▸ **PROBLEM**:
From the entries below, copy exactly the lines from the one that contains "Task: Open the password key icon" through the one that contains "The height and", both included, and only those.

____ RECORDS SUPPLIED

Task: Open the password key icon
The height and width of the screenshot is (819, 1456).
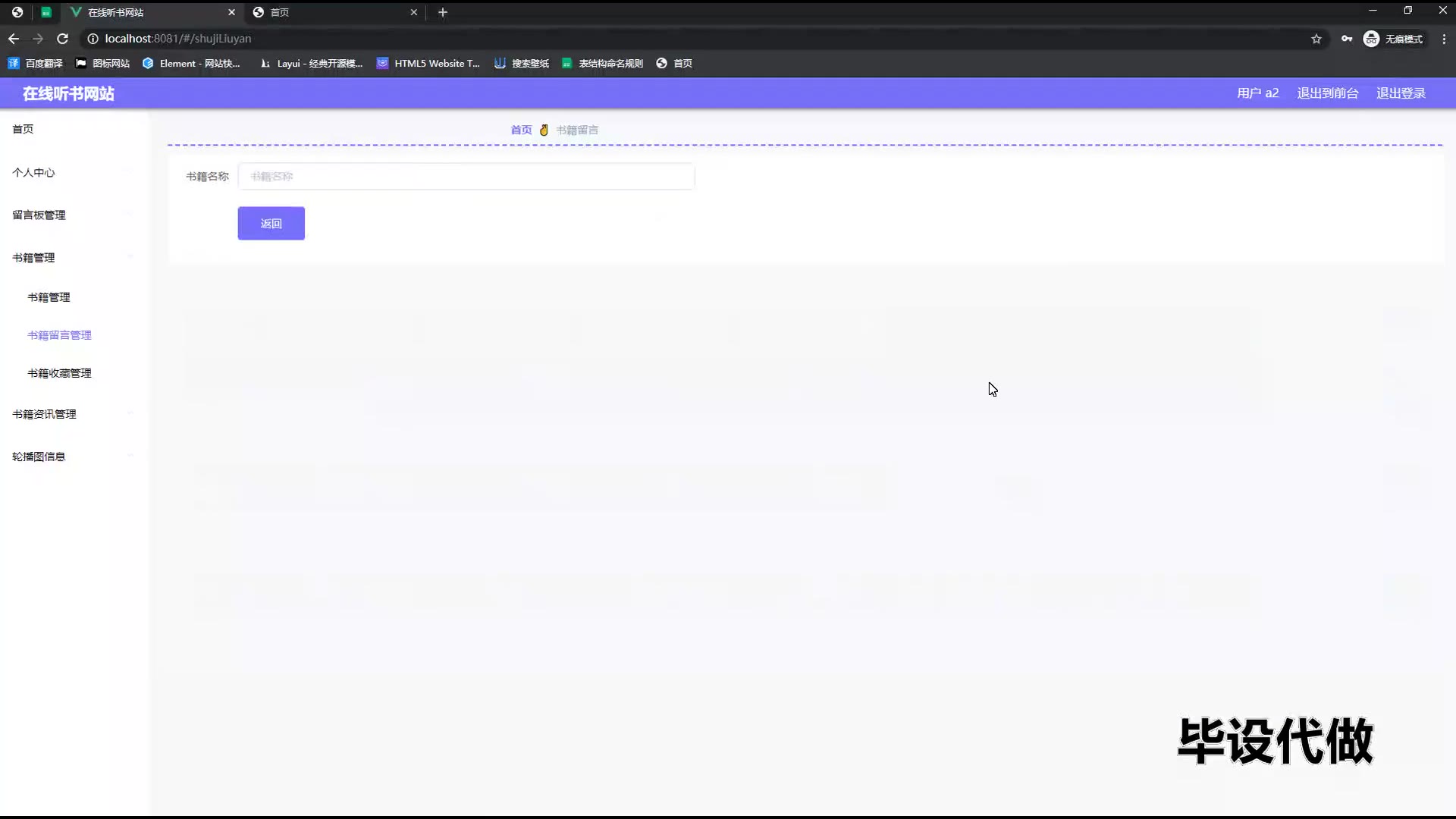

________
____ RECORDS SUPPLIED

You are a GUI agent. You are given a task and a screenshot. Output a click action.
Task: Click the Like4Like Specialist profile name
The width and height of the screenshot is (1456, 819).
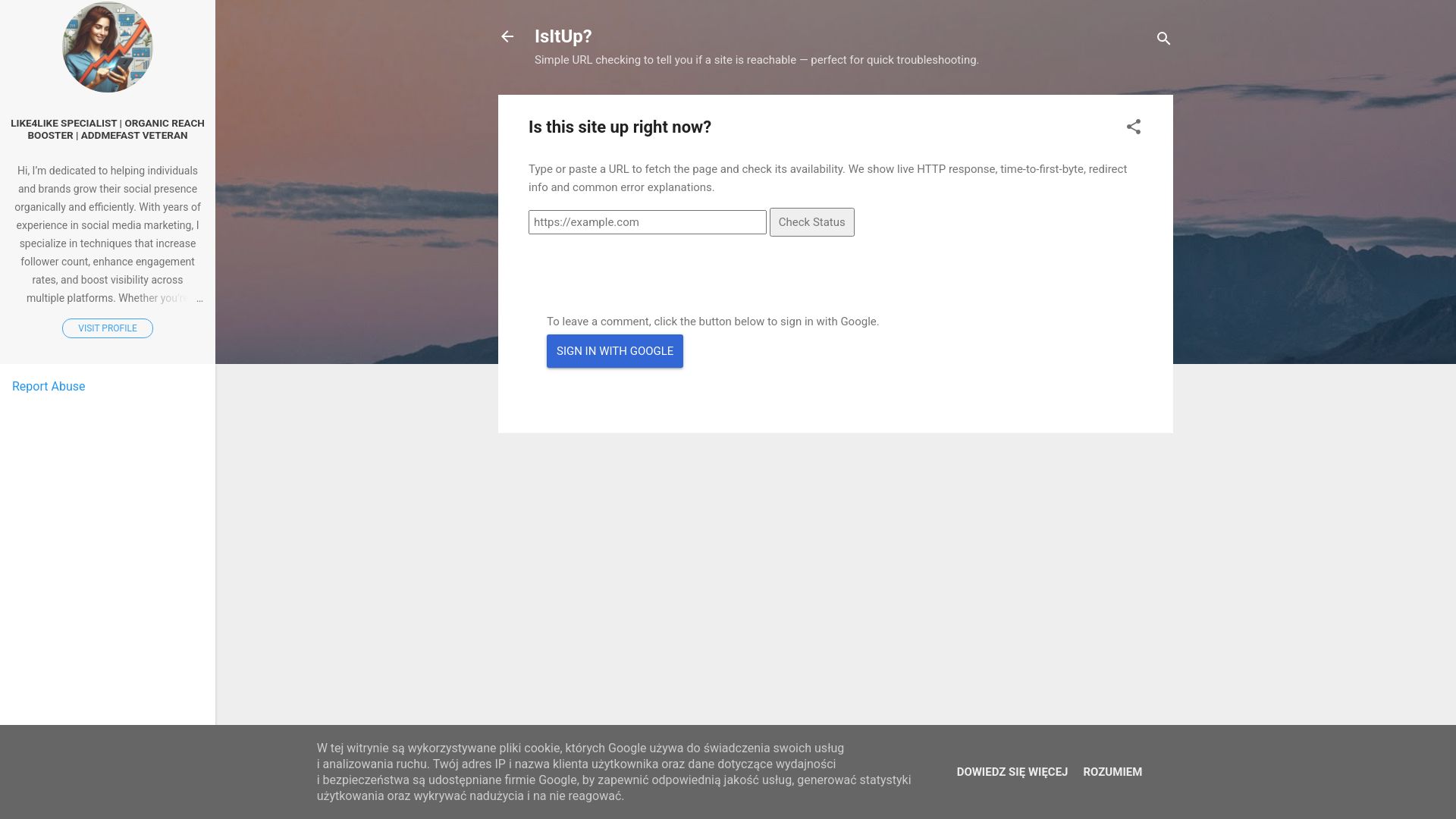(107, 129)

________

▸ **ANSWER BOX**:
Task: Open the password key icon
The height and width of the screenshot is (819, 1456).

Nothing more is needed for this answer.